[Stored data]
--------------------------------

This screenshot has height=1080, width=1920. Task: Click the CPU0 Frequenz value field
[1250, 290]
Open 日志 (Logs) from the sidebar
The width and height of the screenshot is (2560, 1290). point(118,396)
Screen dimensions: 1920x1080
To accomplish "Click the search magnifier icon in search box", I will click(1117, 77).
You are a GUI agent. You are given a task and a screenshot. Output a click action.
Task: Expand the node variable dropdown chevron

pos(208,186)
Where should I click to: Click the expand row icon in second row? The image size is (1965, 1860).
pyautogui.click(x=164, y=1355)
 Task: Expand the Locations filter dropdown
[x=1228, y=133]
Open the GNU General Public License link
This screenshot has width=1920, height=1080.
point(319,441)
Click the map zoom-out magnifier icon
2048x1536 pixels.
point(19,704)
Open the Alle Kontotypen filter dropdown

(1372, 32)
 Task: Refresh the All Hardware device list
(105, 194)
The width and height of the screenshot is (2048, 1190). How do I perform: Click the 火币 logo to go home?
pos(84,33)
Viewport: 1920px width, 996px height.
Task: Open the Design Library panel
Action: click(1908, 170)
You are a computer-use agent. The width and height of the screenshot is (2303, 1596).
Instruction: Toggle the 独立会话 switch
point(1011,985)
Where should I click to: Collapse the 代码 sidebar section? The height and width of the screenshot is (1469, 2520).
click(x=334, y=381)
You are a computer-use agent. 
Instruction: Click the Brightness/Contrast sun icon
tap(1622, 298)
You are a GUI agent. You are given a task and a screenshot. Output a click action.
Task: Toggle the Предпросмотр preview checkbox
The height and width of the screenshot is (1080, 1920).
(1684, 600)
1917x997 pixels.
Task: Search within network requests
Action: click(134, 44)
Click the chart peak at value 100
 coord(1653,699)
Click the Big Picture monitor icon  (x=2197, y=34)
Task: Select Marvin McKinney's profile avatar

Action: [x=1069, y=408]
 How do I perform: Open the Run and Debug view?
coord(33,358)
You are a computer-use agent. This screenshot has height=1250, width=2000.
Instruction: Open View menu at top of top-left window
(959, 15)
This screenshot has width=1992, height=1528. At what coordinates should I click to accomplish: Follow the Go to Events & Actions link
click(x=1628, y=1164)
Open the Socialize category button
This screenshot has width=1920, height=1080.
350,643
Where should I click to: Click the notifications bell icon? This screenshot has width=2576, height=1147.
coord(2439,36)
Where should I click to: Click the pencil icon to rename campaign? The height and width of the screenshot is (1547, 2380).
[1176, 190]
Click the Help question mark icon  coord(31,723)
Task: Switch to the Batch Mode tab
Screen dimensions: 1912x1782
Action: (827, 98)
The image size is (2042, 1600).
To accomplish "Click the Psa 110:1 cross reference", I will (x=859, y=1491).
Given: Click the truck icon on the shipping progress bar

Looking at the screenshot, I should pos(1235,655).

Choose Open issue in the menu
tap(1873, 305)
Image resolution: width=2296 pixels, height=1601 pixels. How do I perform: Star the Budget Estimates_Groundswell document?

--------------------------------

Determine how many lines of the records hold the word "magnifier", giving only that number.

2